__Your task__
Search each line below for the word "area" and list those that contain it.

-------- Dataset content --------

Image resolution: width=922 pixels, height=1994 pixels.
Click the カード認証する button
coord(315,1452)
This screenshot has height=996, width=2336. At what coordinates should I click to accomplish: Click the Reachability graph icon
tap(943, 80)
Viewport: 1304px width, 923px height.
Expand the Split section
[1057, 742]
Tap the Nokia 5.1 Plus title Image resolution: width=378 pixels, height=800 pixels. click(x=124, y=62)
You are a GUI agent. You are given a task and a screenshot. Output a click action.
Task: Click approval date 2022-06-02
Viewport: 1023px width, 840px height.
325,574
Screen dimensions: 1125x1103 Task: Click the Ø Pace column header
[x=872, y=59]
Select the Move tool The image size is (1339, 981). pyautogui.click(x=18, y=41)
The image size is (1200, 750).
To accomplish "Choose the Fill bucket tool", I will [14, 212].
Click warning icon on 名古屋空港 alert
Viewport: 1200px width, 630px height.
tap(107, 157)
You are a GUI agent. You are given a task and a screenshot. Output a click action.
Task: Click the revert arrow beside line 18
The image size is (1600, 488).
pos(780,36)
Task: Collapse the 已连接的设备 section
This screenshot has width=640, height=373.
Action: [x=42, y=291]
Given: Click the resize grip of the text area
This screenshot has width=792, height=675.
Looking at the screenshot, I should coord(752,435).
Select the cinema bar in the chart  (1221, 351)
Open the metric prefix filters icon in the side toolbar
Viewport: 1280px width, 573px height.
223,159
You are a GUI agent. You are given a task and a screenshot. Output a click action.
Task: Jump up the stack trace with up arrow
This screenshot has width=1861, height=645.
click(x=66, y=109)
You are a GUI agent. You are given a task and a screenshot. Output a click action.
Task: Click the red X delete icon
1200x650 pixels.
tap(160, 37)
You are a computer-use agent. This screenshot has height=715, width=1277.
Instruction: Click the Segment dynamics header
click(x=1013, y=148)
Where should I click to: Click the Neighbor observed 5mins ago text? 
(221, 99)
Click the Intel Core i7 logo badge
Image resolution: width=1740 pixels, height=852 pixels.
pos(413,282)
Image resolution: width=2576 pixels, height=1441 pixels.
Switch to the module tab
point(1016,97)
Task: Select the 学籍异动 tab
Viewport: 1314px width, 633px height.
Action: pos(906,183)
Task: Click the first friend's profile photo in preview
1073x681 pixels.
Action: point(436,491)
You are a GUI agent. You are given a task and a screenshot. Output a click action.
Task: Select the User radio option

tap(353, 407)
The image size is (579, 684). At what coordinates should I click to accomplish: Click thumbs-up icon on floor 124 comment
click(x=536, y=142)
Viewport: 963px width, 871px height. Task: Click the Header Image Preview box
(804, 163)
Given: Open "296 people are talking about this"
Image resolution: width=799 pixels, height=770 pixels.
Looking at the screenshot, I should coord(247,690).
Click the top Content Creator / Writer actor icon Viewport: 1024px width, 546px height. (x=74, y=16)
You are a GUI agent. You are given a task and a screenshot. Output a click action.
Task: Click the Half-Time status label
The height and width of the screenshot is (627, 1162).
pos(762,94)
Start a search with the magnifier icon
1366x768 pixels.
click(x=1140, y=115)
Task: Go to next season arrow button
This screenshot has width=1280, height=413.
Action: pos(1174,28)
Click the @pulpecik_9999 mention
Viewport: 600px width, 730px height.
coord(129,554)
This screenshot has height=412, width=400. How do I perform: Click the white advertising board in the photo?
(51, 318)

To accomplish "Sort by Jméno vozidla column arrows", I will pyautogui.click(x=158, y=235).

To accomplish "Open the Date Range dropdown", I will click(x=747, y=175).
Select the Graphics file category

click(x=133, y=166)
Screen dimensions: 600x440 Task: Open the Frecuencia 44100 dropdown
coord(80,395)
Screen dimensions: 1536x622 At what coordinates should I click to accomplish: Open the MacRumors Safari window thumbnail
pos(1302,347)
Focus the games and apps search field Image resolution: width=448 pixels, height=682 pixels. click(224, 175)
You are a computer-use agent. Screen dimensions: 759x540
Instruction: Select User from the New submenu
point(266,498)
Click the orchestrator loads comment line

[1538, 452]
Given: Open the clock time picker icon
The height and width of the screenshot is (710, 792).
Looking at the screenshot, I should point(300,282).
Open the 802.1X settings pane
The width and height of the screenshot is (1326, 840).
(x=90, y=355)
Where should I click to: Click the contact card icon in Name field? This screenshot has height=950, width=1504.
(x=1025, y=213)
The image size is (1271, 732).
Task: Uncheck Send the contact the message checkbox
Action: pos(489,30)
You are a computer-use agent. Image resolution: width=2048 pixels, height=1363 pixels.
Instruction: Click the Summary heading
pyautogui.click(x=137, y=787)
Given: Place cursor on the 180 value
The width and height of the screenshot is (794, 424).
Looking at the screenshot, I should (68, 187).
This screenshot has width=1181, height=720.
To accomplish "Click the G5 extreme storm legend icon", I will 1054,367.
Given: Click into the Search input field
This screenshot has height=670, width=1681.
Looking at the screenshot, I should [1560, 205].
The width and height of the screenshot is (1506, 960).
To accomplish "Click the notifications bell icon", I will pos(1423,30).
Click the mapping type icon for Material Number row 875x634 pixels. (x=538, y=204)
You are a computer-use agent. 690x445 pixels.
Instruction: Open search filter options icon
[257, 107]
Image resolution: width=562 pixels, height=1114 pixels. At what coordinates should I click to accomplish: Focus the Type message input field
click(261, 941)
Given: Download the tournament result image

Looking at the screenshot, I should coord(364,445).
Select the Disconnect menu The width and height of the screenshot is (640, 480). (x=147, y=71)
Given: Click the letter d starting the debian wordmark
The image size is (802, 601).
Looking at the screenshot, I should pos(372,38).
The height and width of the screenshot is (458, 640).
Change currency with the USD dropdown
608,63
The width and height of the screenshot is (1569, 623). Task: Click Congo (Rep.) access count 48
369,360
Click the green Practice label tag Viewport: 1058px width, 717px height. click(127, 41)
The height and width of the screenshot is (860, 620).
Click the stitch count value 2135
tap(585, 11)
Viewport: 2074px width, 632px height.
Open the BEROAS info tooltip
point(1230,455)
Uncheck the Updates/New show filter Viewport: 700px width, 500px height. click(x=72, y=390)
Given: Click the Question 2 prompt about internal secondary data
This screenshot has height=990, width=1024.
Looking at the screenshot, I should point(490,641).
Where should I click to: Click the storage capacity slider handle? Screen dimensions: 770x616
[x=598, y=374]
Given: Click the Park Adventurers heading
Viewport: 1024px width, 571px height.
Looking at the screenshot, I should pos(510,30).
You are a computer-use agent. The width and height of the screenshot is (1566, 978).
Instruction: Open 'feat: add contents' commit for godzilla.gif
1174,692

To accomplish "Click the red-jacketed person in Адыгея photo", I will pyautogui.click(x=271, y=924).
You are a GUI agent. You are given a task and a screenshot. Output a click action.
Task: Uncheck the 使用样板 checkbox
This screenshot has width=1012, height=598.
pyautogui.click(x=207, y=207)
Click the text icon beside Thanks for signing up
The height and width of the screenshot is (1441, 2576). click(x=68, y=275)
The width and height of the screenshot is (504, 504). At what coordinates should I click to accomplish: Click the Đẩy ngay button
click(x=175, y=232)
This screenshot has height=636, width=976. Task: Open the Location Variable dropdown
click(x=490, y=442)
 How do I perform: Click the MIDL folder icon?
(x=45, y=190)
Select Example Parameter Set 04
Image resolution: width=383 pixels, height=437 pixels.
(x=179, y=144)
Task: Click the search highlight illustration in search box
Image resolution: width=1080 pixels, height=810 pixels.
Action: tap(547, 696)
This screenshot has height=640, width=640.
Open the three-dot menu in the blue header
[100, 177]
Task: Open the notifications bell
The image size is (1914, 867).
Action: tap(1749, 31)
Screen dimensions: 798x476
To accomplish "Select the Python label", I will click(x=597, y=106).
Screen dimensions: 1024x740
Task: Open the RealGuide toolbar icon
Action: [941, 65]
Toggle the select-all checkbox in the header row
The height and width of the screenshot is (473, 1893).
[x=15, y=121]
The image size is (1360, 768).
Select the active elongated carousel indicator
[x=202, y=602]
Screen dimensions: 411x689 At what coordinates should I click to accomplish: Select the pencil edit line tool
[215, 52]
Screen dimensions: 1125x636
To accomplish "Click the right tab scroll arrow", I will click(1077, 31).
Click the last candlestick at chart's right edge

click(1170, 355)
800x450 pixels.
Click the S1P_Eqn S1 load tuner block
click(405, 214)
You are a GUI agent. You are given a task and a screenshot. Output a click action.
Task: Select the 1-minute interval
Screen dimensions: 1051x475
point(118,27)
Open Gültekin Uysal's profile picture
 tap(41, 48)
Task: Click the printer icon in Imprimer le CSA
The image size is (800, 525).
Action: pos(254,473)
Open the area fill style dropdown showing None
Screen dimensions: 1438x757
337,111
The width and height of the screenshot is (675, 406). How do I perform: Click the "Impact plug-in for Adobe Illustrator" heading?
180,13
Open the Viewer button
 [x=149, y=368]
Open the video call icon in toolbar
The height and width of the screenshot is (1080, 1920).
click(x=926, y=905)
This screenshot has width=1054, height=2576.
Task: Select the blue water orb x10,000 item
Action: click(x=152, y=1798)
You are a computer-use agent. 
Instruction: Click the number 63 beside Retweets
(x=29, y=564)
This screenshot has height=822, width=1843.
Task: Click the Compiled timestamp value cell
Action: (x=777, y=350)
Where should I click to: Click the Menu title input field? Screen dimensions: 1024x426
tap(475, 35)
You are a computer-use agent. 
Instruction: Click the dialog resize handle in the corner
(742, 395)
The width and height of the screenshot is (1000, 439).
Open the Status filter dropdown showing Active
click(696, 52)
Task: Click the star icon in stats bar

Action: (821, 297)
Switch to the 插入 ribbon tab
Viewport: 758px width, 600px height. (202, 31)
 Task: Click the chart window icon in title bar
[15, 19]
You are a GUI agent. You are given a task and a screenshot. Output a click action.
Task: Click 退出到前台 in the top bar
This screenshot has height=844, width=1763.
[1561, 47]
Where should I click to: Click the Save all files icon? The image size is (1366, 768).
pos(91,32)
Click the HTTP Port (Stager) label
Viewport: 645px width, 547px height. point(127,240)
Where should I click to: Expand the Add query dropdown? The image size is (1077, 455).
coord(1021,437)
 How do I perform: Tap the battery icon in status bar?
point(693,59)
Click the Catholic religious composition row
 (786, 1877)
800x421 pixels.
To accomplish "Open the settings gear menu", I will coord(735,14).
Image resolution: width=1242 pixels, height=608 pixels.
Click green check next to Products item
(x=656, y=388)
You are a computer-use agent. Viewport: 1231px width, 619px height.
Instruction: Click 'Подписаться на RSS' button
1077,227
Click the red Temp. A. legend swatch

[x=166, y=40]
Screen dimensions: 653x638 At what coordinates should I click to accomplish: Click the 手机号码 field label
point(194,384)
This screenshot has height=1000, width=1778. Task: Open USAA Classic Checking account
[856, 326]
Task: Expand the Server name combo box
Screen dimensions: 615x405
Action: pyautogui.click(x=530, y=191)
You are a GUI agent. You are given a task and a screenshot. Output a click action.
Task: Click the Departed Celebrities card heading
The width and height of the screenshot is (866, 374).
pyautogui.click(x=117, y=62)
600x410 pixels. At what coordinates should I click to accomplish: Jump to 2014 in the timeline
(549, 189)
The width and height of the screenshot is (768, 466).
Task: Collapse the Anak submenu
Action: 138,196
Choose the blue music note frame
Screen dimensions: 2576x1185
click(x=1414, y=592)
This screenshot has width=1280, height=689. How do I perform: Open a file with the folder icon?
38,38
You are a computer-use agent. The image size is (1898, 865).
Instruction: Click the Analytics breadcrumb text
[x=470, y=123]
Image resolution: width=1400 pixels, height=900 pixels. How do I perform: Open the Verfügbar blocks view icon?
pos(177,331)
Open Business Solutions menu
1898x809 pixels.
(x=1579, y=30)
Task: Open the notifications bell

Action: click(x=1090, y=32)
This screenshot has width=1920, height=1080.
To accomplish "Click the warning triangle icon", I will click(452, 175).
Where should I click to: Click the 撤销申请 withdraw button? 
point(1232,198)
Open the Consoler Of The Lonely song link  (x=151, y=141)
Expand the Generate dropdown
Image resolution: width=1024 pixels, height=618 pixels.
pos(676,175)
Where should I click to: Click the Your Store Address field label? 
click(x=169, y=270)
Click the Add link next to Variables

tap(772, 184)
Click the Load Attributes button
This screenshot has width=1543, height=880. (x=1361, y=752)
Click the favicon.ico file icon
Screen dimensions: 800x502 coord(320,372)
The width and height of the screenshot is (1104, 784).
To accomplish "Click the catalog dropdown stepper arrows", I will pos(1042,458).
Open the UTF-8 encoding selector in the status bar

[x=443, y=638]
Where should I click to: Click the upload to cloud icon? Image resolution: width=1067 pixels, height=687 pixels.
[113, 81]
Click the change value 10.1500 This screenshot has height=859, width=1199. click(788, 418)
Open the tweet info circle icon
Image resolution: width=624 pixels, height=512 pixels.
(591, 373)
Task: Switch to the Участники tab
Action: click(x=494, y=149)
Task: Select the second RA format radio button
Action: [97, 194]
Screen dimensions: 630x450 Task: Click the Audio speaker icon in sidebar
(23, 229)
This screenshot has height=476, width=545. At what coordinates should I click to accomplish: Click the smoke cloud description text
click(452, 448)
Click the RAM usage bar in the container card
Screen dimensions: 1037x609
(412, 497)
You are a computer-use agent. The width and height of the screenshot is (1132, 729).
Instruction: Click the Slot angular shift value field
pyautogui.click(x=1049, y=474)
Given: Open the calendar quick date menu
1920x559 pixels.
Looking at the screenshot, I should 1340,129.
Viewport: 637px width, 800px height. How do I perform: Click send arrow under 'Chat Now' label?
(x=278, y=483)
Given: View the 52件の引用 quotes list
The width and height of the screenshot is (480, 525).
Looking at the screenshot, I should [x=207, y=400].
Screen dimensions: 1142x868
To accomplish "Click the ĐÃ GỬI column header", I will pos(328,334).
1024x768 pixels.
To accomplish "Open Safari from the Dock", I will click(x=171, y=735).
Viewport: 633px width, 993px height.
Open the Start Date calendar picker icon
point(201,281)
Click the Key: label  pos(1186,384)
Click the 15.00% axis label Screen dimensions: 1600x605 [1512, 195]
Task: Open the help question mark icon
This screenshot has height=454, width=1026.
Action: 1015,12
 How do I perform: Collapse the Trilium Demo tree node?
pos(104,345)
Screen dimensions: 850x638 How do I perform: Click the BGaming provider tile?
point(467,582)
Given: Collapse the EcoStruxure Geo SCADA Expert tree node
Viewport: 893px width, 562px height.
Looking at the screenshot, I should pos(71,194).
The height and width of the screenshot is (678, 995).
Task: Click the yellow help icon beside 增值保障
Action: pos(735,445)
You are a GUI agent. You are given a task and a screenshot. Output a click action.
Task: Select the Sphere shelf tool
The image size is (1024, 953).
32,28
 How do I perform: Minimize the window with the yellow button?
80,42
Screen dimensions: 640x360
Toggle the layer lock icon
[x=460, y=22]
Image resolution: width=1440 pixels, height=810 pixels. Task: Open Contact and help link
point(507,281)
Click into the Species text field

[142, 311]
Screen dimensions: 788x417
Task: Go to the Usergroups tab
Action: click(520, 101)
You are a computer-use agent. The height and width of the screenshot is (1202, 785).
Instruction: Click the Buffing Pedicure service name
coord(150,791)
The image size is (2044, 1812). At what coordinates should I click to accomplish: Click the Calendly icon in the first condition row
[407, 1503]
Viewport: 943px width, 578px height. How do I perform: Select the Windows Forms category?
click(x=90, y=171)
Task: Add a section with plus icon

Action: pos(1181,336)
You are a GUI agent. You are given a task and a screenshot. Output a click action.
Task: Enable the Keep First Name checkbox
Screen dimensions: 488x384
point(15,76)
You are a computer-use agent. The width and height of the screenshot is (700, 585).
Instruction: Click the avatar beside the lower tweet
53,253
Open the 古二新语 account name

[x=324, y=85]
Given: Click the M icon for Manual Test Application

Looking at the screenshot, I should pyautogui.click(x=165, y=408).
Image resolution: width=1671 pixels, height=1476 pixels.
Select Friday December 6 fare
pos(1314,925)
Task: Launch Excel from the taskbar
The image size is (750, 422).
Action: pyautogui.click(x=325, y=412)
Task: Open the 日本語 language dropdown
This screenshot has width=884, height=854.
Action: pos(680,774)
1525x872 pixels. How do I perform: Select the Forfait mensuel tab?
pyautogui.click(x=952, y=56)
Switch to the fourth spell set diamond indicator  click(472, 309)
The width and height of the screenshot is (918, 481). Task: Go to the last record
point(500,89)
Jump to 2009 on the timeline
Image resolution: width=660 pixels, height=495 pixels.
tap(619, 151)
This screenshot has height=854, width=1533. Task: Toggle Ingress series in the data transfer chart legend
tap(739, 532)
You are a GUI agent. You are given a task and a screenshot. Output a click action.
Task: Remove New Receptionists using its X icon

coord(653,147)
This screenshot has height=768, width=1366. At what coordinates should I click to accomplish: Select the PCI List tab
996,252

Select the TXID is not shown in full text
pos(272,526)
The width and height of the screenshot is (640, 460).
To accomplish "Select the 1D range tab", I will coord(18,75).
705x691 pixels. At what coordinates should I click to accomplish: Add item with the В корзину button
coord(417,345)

--------

__Result for this task__
Given: Click the resize grip of the text area
Open the area fill style dropdown showing None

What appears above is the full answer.